Para estimular la producción nacional en áreas sensibles como alimentos donde en el segundo trimestre hubo una caída de 9%, la estrategia es alcanzar acuerdos con las empresas para garantizar insumos, solucionar problemas de acceso a las divisas, transporte, sin levantar el control de precios de manera abrupta.

"Los controles de precios son tentadores, el problema es que generan escasez, el producto no existe, entonces tienes que importar masivamente y destruyes la producción nacional, pero no podemos levantar el control de precios de una sola vez, la experiencia de 1989 es aleccionadora en este sentido".

Inmediatamente agrega que no está planteada una economía sin regulaciones, pero estableciendo controles que no frenen la posibilidad de que surjan nuevas empresas.

"Cuando tienes controles muy rígidos solo sobreviven las empresas que soportan las regulaciones, las más grandes, tenemos que romper esto y estimular oferta nueva".

Otro elemento a tomar en cuenta es lograr la estabilidad. "Desde 1983 la política económica se ha tornado errática, devaluaciones, distintos regímenes cambiarios, esto ha traído poca inversión e incertidumbre, por eso hay que lograr estabilidad para que fluya la inversión en el país", explica José Guerra.
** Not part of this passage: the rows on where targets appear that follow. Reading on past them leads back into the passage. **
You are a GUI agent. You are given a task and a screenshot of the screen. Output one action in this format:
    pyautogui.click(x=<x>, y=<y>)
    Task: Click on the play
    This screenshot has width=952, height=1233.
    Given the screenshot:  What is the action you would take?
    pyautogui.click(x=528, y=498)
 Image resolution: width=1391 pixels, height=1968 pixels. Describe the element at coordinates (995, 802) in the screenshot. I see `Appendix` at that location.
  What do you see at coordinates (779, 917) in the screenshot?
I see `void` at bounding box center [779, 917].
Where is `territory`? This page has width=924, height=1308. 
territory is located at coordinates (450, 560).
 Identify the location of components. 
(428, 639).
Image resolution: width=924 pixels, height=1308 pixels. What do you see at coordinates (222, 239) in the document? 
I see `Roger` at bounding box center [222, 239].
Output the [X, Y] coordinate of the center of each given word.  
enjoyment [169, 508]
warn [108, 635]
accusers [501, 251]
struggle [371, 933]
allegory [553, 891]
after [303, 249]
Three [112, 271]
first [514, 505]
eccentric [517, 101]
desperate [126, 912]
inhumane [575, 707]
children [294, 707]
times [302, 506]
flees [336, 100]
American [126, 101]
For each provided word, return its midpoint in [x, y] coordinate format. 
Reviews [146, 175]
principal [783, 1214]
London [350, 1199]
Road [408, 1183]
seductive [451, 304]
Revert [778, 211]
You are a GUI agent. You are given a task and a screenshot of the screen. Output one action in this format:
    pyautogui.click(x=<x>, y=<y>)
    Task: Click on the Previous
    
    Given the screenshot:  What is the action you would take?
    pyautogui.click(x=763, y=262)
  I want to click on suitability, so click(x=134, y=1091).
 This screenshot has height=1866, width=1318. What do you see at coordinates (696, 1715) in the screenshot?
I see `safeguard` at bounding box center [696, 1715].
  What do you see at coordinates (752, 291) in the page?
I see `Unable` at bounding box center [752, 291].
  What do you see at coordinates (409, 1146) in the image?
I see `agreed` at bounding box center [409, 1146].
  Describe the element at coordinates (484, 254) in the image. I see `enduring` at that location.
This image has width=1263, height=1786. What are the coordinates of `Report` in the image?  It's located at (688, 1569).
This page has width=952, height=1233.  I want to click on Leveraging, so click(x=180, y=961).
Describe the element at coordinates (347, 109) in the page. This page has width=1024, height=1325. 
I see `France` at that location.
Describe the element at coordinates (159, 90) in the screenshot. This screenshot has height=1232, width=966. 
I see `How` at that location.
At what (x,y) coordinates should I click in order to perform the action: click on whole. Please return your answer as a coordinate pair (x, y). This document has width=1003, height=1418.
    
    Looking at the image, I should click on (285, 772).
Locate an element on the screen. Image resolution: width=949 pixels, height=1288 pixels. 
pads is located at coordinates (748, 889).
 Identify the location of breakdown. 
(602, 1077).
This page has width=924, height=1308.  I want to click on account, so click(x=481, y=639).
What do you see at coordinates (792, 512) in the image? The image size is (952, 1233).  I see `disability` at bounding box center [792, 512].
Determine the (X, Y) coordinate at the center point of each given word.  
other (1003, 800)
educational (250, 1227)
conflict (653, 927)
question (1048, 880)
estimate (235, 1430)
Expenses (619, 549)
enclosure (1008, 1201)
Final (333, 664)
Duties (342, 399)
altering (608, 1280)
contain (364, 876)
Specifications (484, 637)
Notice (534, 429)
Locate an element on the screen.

La necesidad de salir de un esquema donde el país tiene una moneda sobrevaluada que abarata las importaciones y no permite diversificar las exportaciones es otro elemento de importancia.

"Hay bienes no transables, no se puede pensar en acabar con la inflación importando barato, además estás expuesto a que la volatilidad del ingreso petrolero te obligue a disminuir las importaciones, ese es un esquema de perdedores", asegura.

Ante la interrogante de cuándo se podría alcanzar la inflación de un dígito indica que "como ya he dicho, no creemos en un ajuste recesivo, entonces es una meta que debería lograrse durante los próximos cinco o seis años".